Journal de la Grande Guerre de quelques ancêtres des familles Farret, Cambon et Broquisse - 25 - Août 1916
Olivier Farret – 04-07-2017
Verdun, la Somme, l’Isonzo en Italie, les Balkans, le front de l’Est, le désert du Sinaï, le canal de Suez, l’Afrique orientale… ne sont que des théâtres de guerre.
2 août 1916, pour le deuxième anniversaire de l’entrée en guerre, le président Poincaré adresse aux Poilus une lettre qui a le mérite d’être précise et de rappeler exactement les causes de la guerre. Un emprunt français de 100 millions de dollars est lancé aux États-Unis. En France, les pères de quatre enfants et les soldats ayant trois frères tués à l’ennemi doivent désormais être affectés dans des emplois moins exposés.

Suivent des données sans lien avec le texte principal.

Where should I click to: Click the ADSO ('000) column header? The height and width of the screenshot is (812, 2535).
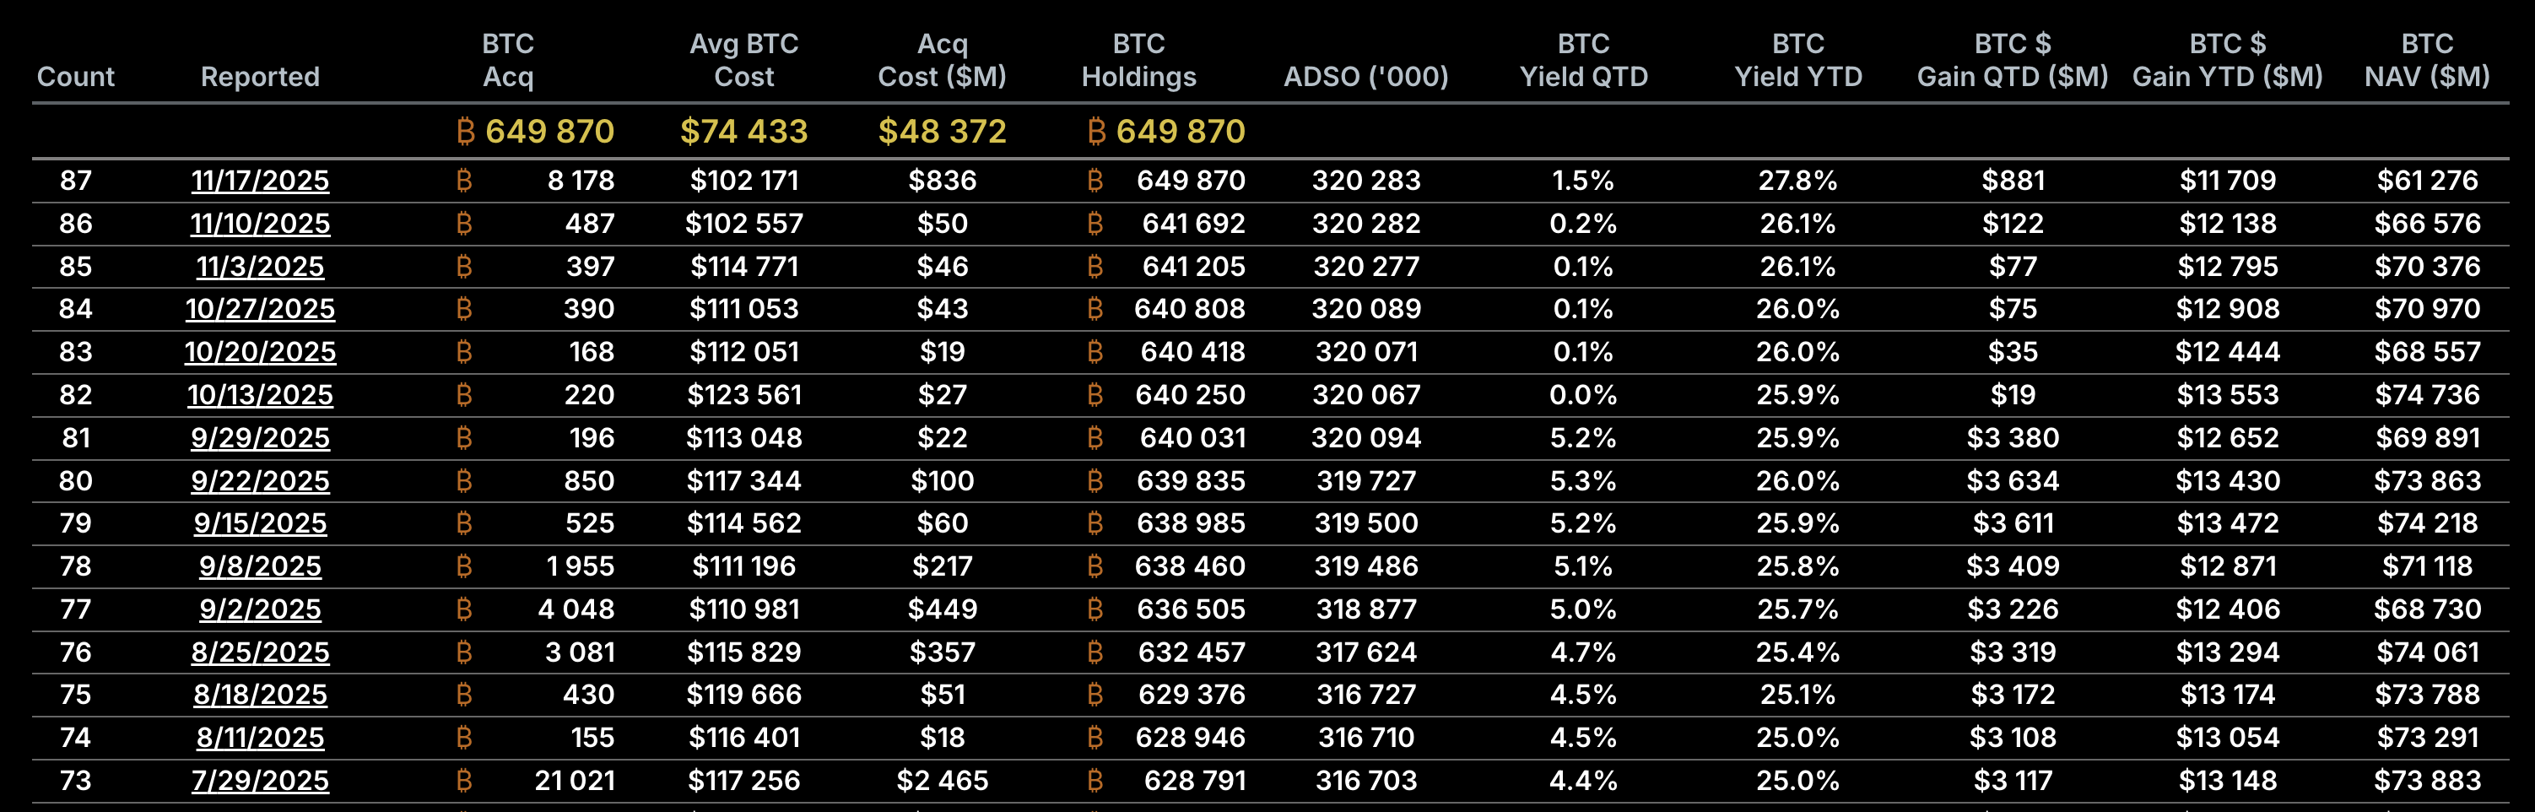point(1366,77)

Le 10 août, c’est la première diffusion à Londres du film tourné sur les lieux des combats : The Battle of the Somme. Il sera vu par près de 20 millions de spectateurs en six semaines.
Le régiment de Paul Farret, le 161e RI, cantonne toujours au camp de Saffrais où l’instruction est poussée activement ; le régiment se reconstitue avant de repartir au front.

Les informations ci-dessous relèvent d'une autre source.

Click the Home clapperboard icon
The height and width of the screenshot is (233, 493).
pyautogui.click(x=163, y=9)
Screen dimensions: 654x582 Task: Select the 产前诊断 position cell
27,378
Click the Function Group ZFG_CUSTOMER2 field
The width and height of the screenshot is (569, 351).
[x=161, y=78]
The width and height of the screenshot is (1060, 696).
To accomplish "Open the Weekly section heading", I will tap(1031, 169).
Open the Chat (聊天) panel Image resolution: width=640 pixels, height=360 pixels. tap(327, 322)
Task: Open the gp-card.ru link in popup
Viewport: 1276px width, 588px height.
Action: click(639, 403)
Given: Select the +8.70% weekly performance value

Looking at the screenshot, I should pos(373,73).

Le 3 août, le 173e RI d’André Farret est transporté en camions automobiles et vient se grouper entre Récicourt et Ville-sur-Cousance, au sud de l’Argonne.
Le 12 août, le régiment remonte en secteur et occupe à nouveau la cote 304. Pendant cette période, la bataille de Verdun a perdu de sa violence. L’effort allemand a été brisé ; le secteur conserve néanmoins une activité importante d’artillerie.

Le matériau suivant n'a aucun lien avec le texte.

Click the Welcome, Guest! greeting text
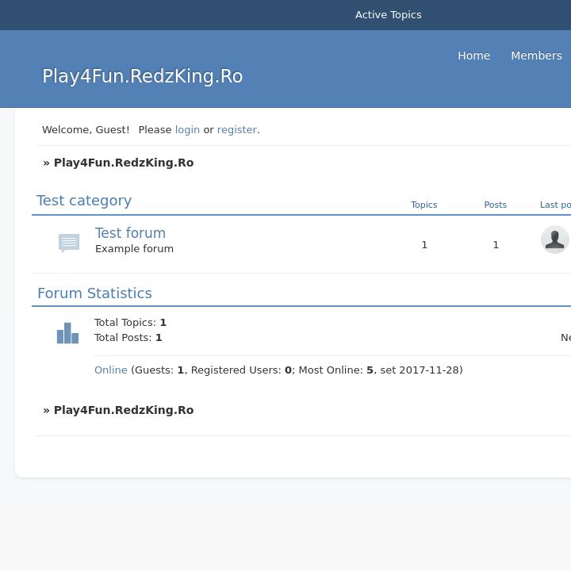The height and width of the screenshot is (571, 571). [86, 129]
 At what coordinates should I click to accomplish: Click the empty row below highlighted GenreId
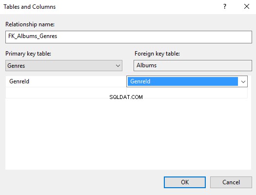pyautogui.click(x=187, y=93)
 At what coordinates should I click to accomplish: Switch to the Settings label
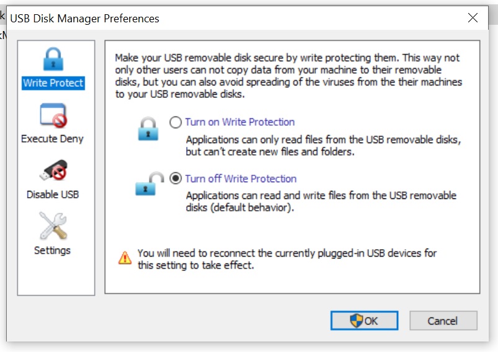(52, 250)
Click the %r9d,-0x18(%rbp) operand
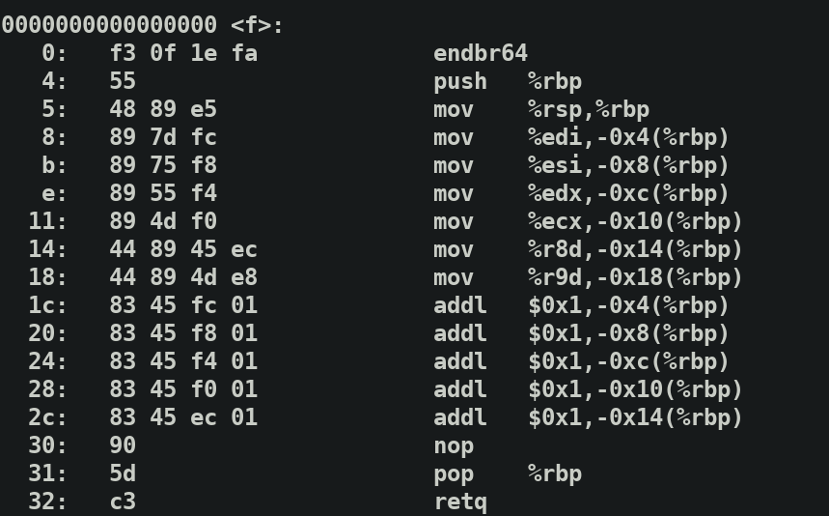The height and width of the screenshot is (516, 829). [x=635, y=277]
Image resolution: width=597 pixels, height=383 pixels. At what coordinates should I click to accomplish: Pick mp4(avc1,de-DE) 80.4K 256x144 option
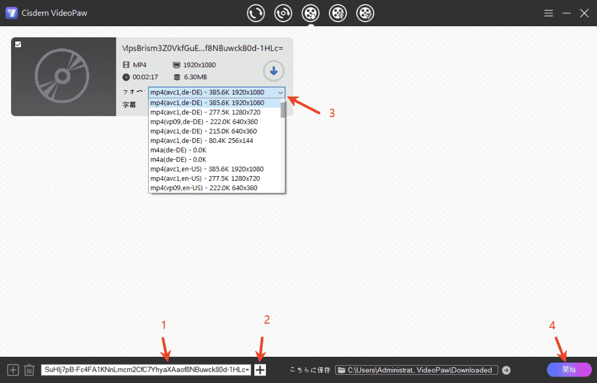[202, 140]
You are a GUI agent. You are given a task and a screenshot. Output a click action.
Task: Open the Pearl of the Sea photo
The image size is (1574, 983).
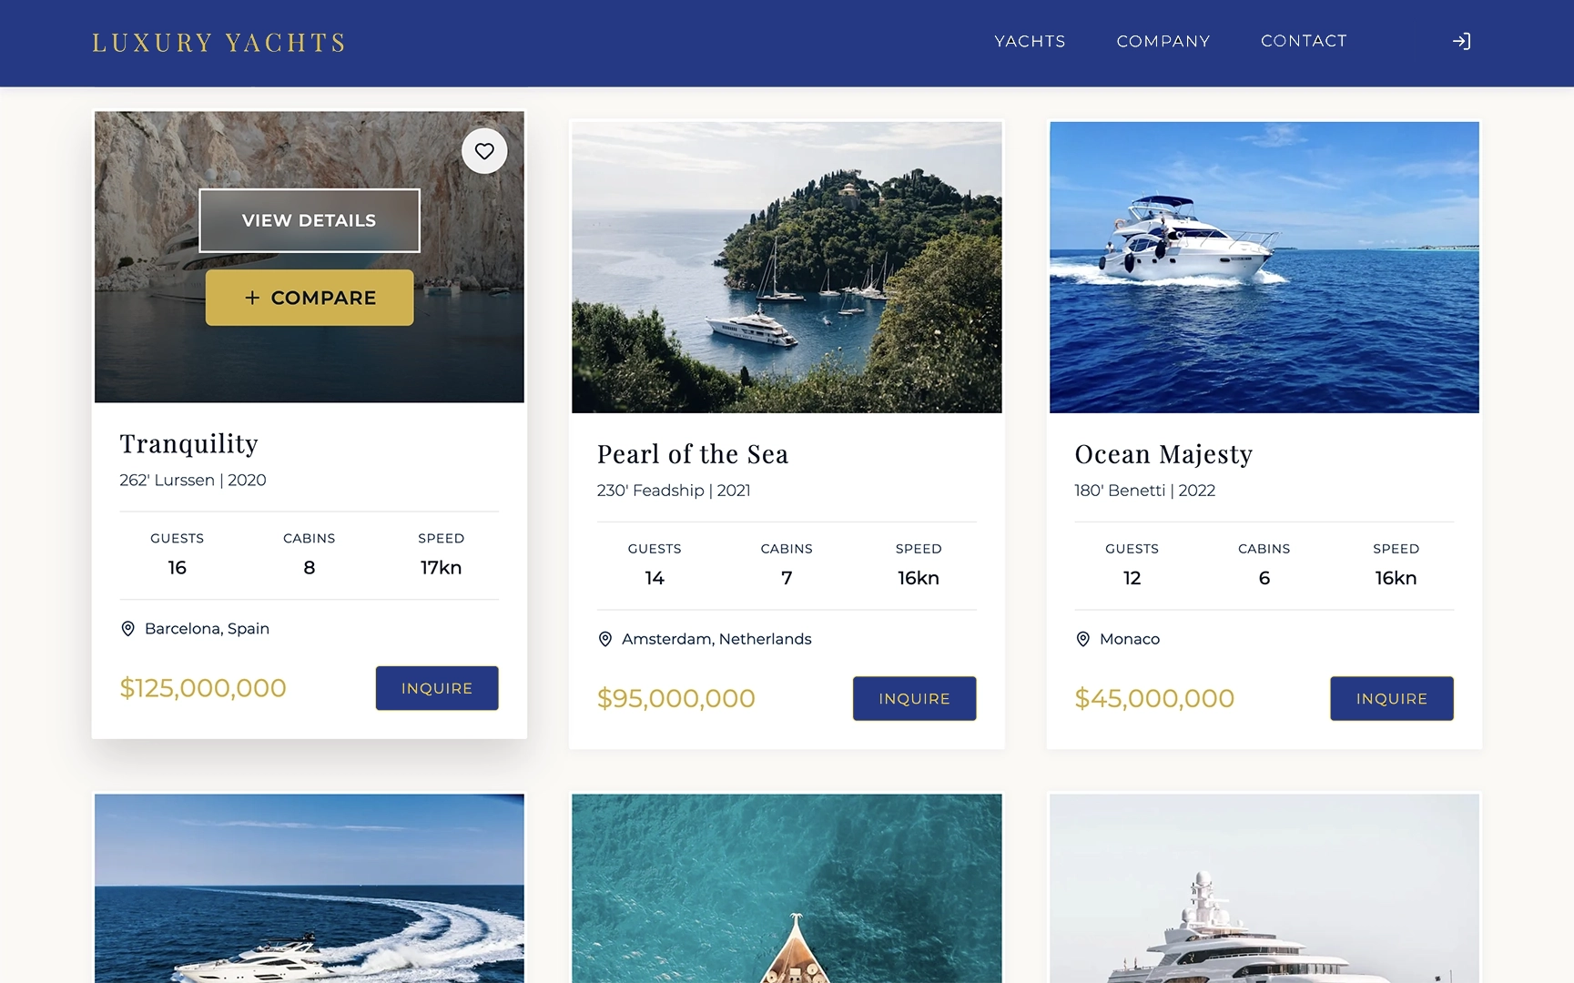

Sur la rive droite, Fleury et Thiaumont ont été repris par les Français. Les attaques de Nivelle sont cependant freinées par la crise des effectifs et le manque cruel de canons. Nivelle et Mangin alertent le général commandant le groupe d’armées du Centre. Les extraits des historiques de quelques régiments témoignent encore de l’âpreté des combats. Dans les journées du 1er et 2 août, le 41e RIC a perdu 20 officiers et 1 196 hommes ; du 1er au 4 août, le 96e RI a perdu 36 officiers et 1 285 hommes. Au 5 août, le 20e RI, en ligne depuis le 22 juillet, a perdu : 7 officiers tués, 17 officiers blessés et 1 100 hommes de troupe, dont 350 tués… (Jean-Pierre Tubergue)
Le 7 août, Jean Broquisse fête l’anniversaire de ses 23 ans au front, égayé par la réception de colis familiaux contenant deux pots de rillettes, un pâté en croute, un massepain aux fruits confits d’une bonne composition. Son régiment étant dissout, il est muté au 319e RI qui a subi de lourdes pertes. Il rejoint le dépôt divisionnaire de Glaignes au nord de Crépy-en-Valois.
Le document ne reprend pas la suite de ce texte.